You'd have to have someone go door-to-door at random intervals for an absolute check, I think, but that isn't a bad thing provided that the people doing it are paid a reasonable wage.

[–] ttmrichter@lemmy.world 1 points 2 years ago

Whistleblower law that lets people who finger this kind of landlord take ownership of the property at a nominal fee for processing the paperwork. Call it $25.

[–] CanadaPlus@lemmy.sdf.org 1 points 2 years ago* (last edited 2 years ago)

We still don't physically have enough houses. It's quick, but not a fix.

[–] Overzeetop@kbin.social 1 points 2 years ago

Forbid corporate ownership of anything under 4 units/12 bedrooms, and require them own 100% of any contiguous building over 4 units. Added taxes will just be passed on to residents. Corporations are used to aggregate money (both public corps and family/friend groups) and avoid taxes.

Then make a financial law that forbids making property loans with collateral which includes any real property that is not the property being purchased. No condo bros buying units and then re-fi-ing out to buy more.

[–] UltraMagnus0001@lemmy.world 15 points 2 years ago

how about prevent cooperate take over of nin commercial property, especially foreign takeover. Look at how they're swooping in on the victims in Hawaii after the fires.

[–] abogical@lemmy.one 15 points 2 years ago (1 children)

Land value tax would fix this.

[–] chuckleslord@lemmy.world 4 points 2 years ago (1 children)

Georgism making a comeback baby!

[–] abogical@lemmy.one 1 points 2 years ago* (last edited 2 years ago)

I hope so. Subscribe to !georgism@kbin.social if you haven't already.

[–] Fedizen@lemmy.world 10 points 2 years ago

this would work. It would make things like the 2009 banking crisis more of a crisis but maybe thats not a bad thing.

the other thing is downward pressure needs to be applied to the market: new units sold at below market value to people that don't already own homes

[–] lilShalom@lemmy.basedcount.com 7 points 2 years ago (2 children)

The solution is to build more housing.

[–] BCsven@lemmy.ca 1 points 2 years ago

That is part of the solution, the othee part is not letting a foreign owner buy a place and leave it vacant.

[–] ImplyingImplications@lemmy.ca 0 points 2 years ago (1 children)

So BlackRock can buy it and rent it out to people for $3,000 a month? What use is more housing if rich people who own 1,000 houses are just going to buy it? The solution is more complicated.

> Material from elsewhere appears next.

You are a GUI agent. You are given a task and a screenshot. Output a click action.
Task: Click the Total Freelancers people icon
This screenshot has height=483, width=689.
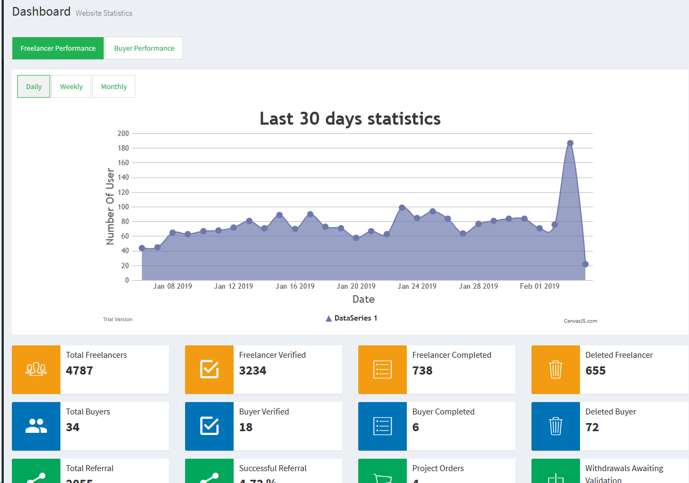(36, 370)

[–] SamuelRJankis@lemmy.world 0 points 2 years ago (1 children)

The solution is complicated because people can't agree on the problem.

As with your comment and subject of the article there is plenty of people that are perfectly happy with the housing crisis as long as the remain to the favourable side of it.

[–] Hotdogman@lemmy.world 4 points 2 years ago

So Basically, there's always going to be a crisis. Cool thanks.

[–] ImplyingImplications@lemmy.ca 0 points 2 years ago (1 children)

I think the most novel proposal we put forward in the report is taxing the total real estate holdings of large landowners, as opposed to individually taxing each property using the aforementioned brackets. This could entail situations where large landowners own a portfolio of properties, each falling below that $3 million threshold, but that cumulatively add up to tens of millions of dollars. In this scenario, by taxing the total holdings instead of each property separately, these owners would no longer be able to avoid paying those progressive property tax rates.

There's a few interesting bits to this article, but I like this one the most. Property taxes on the cumulative amount of property a person or company owns is huge. It provides a punishment for buying up large amounts of property.